The lipoprotein measures selected are the standard lipid profile consisting of triglyceride,
cholesterol, HDL cholesterol measured by precipitation and estimation of LDL by the Friedwald
algorithm. The HDL2 and HDL3 sub-fractions and apoproteins AI and AII are sensitive measures
of estrogen-progestin balance, as is sex-hormone binding globulin (SHBG). Lipoprotein lipids,
HDL sub-fractions and SHBG will be measured at 1, 7, 21 and 28 days. The apoproteins will be
measured at days 1 and 21.
We will measure vascular reactivity after arterial ischemia in two ways, by brachial artery
reactivity and by venous plethysmography. Both techniques are sensitive to nitric oxide
mediated vascular dilation. Both procedures will be done without the nitroglycerin step.

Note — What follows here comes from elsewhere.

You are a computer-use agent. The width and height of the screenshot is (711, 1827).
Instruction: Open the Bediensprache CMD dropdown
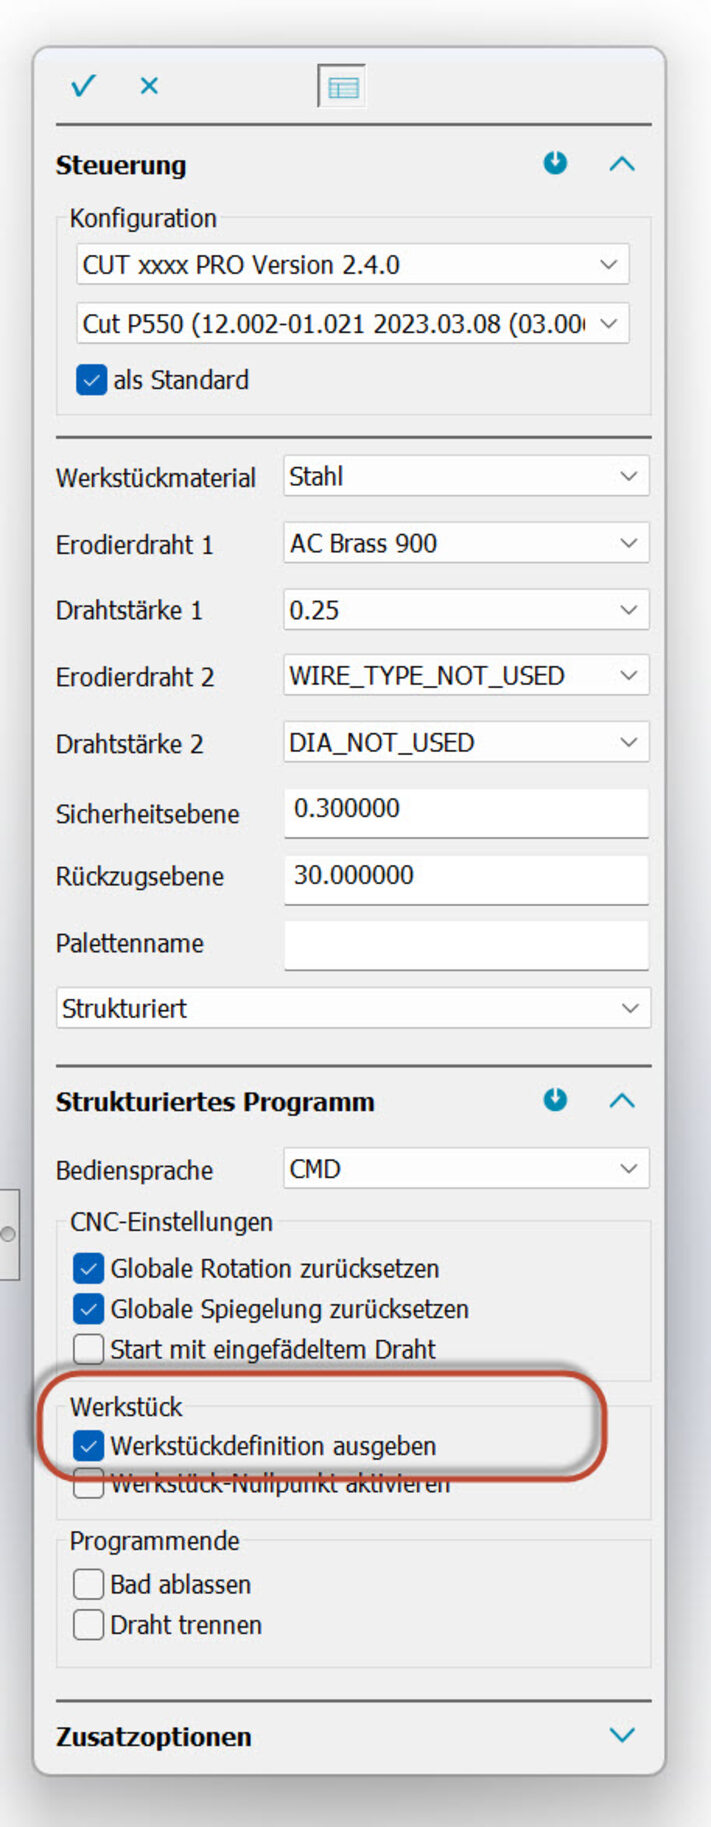pos(466,1169)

Differences in flow mediated dilation and arterial compliance have been described in the
normal menstrual cycle, and should be sensitive to differing biologic effects of estrogen and
progestin in the respective contraceptive cycles. We expect that the vasodilatory response to
ischemia will represent the net opposing biologic effects of estrogen and progestin, as do
the hormone-sensitive plasma proteins. These measurements will be made at day 21 of the
second month of each of the three treatment arms, as day 21 is the time of maximum hormone
exposure in all three regimens.
The subject's overall satisfaction with each hormonal regimen will be quantified in a daily
diary along with a record of menstrual history.